(Pixel coordinate grounding data)

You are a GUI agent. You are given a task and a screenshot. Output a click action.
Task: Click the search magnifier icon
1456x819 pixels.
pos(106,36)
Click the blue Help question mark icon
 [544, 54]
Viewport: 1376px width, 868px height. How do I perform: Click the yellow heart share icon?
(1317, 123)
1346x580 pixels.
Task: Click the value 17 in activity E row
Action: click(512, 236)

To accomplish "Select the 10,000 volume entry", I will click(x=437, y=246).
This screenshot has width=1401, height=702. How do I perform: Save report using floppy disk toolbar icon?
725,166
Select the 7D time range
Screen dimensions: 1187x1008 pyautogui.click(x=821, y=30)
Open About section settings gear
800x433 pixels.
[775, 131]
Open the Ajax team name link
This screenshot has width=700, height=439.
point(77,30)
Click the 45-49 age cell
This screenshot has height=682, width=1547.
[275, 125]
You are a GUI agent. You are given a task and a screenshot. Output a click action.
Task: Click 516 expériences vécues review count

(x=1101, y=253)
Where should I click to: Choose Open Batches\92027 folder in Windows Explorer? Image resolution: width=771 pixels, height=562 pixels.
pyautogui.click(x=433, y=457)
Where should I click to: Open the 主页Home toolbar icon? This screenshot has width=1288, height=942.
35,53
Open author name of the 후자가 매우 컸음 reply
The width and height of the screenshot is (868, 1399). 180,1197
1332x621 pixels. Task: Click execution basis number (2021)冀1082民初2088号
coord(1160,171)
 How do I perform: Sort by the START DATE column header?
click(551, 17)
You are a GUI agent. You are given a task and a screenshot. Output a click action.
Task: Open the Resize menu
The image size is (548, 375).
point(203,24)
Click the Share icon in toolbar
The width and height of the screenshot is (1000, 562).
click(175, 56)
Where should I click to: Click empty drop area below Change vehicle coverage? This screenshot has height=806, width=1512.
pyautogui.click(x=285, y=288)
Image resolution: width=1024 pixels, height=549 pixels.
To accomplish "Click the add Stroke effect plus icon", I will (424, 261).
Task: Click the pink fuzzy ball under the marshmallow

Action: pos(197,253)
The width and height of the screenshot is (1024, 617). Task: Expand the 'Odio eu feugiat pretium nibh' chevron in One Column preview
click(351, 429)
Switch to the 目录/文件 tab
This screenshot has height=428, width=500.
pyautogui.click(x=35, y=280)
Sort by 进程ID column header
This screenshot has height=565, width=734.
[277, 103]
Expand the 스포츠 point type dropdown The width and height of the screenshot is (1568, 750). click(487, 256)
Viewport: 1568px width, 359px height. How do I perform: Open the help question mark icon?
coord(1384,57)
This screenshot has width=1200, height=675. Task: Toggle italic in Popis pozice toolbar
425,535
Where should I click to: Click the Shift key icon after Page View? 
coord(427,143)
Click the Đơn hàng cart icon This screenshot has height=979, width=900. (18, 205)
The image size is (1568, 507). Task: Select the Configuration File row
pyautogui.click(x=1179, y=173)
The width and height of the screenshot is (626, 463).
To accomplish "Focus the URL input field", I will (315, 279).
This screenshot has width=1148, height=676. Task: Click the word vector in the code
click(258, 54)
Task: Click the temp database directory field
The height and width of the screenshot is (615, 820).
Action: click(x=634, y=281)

PROBLEM REQUIREMENTS -
Only output the lines from the one with "Image resolution: width=1024" through the end of the entries above, exactly as they are.

ANSWER TO THE EXERCISE -
Image resolution: width=1024 pixels, height=549 pixels.
To accomplish "Click the add Stroke effect plus icon", I will (424, 261).
Task: Click the pink fuzzy ball under the marshmallow

Action: pos(197,253)
The width and height of the screenshot is (1024, 617). Task: Expand the 'Odio eu feugiat pretium nibh' chevron in One Column preview
click(351, 429)
Switch to the 目录/文件 tab
This screenshot has height=428, width=500.
pyautogui.click(x=35, y=280)
Sort by 进程ID column header
This screenshot has height=565, width=734.
[277, 103]
Expand the 스포츠 point type dropdown The width and height of the screenshot is (1568, 750). click(487, 256)
Viewport: 1568px width, 359px height. How do I perform: Open the help question mark icon?
coord(1384,57)
This screenshot has width=1200, height=675. Task: Toggle italic in Popis pozice toolbar
425,535
Where should I click to: Click the Shift key icon after Page View? 
coord(427,143)
Click the Đơn hàng cart icon This screenshot has height=979, width=900. (18, 205)
The image size is (1568, 507). Task: Select the Configuration File row
pyautogui.click(x=1179, y=173)
The width and height of the screenshot is (626, 463).
To accomplish "Focus the URL input field", I will (315, 279).
This screenshot has width=1148, height=676. Task: Click the word vector in the code
click(258, 54)
Task: Click the temp database directory field
The height and width of the screenshot is (615, 820).
Action: click(x=634, y=281)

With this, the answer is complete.